Figure 3. A simple one-hot state machine structure. Normal operation has exactly one flip-flop set, all other flip-flops reset. Next state logic equations for each flip-flop depend solely on a single state (flip-flop) and external inputs. Next state equations for binary encoded state machines are dependent on all of the flip-flops in the implementation. This structure is typical of the output of a CAE tool. Note that there are no gates generated for either fault detection or correction. Initialization logic, which sets exactly 1 flip-flop to a '1' is not shown.

Figure 4. Modified one-hot state machine (reset logic omitted) for a 4-state, two-phase, non-overlapping clock generator. A NOR of all flip-flop outputs and the home state being encoded as the zero vector adds robustness. Standard one-hot state machines [Q3 would be tied to the input of the first flip] have 1 flip-flop per state, with exactly one flip-flop set per state, presenting a non-recoverable SEU hazard.

Figure 5. Improvement in SEU performance by exploiting parasitic circuit elements and inserting them into the feedback loop of flip-flops. A mirror topology is used for these Act 1 devices, where each buffer in the feedback loop inverts, as the SEU responsive is not symmetrical The LETTH for this 1.2 µm has improved from ~18 to ~40 MeV-cm2/mg. Data is available from devices with 2.0 µm to 0.25 µm feature sizes.

Figure 6. Comparisons of hardened flip-flops using inverting and non-inverting buffer elements to create latches. These tests indicate that latches with inverting buffer elements had better SEU performance than those with non-inverting elements. Latches with inverting buffers can not be implemented in Act 2 and 3 technologies. 1.2 µm Act 1 technology was used for these experiments.

Figure 7. SEU performance increase as a function of additional delay and parasitic circuit elements in the feedback loop. Data shown is for an Act 2, 1.0 µm device, where a mirror topology is not available. Hard performance can be obtained with equivalent resource usage as TMR with less restrictions on circuit application.

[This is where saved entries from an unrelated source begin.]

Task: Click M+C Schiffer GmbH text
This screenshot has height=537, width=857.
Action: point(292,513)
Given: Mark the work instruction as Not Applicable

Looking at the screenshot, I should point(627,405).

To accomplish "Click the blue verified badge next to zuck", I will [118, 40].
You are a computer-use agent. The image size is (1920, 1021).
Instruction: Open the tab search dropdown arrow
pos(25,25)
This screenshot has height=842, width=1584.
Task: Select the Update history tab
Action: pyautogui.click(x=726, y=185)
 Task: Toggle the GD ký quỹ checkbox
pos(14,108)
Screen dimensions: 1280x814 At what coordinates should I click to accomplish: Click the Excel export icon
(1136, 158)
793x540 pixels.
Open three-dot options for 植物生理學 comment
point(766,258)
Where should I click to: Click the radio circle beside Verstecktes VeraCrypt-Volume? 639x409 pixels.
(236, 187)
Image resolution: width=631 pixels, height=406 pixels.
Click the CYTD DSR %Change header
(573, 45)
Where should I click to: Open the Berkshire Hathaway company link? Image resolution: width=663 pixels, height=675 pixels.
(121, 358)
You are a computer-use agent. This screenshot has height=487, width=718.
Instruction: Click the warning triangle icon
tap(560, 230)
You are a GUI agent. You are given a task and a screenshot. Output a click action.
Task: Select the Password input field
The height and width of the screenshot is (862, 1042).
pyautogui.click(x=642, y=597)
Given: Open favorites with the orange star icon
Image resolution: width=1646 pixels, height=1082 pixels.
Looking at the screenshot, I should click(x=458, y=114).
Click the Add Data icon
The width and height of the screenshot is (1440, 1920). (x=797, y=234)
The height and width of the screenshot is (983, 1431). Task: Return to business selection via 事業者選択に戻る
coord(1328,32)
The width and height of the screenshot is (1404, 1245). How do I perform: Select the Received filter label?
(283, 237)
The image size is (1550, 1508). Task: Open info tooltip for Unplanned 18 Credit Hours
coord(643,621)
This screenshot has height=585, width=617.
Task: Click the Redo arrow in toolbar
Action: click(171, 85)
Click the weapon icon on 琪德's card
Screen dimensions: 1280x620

Figure 8. SEU performance increase as a function of flip-flop configuration, feature size, and supply voltage for two prototype devices in SX technology. A) shows the results for 0.6 µm, 3.3 VDC prototypes. B) shows performance of the 0.25 µm, 2.5 VDC devices. 0.35 µm, 3.3 VDC data is not yet available. Performance for hardwired flip-flops (R-Cells) is similar. The performance improvement for routed flip-flops (C-Cell) decreases at the smaller feature size, lower voltage device samples.

Conclusion

CAE software will have an increasing role in the application of FPGAs as the size and complexity of circuitry increases and available development time decreases. Commercial CAE systems and HDLs, used to satisfy these requirements, were not designed for the synthesis of high-reliability/radiation-hardened electronics. Their higher level of abstraction permits faster design cycles but can create SEU hazards for critical applications since the implementation details are not presented to the designer. Careful design, specification, and analysis is needed to design reliable sequencers using an HDL in the SEU environment as opposed to schematic entry, where the designer maintains complete control. In contrast, software, when used at a low level with knowledge of the microcircuit and its characteristics, can be used to improve the SEU response of the hardware, at a cost of additional hardware. This cost may be less than other methods of flip-flop hardening at the circuit design level.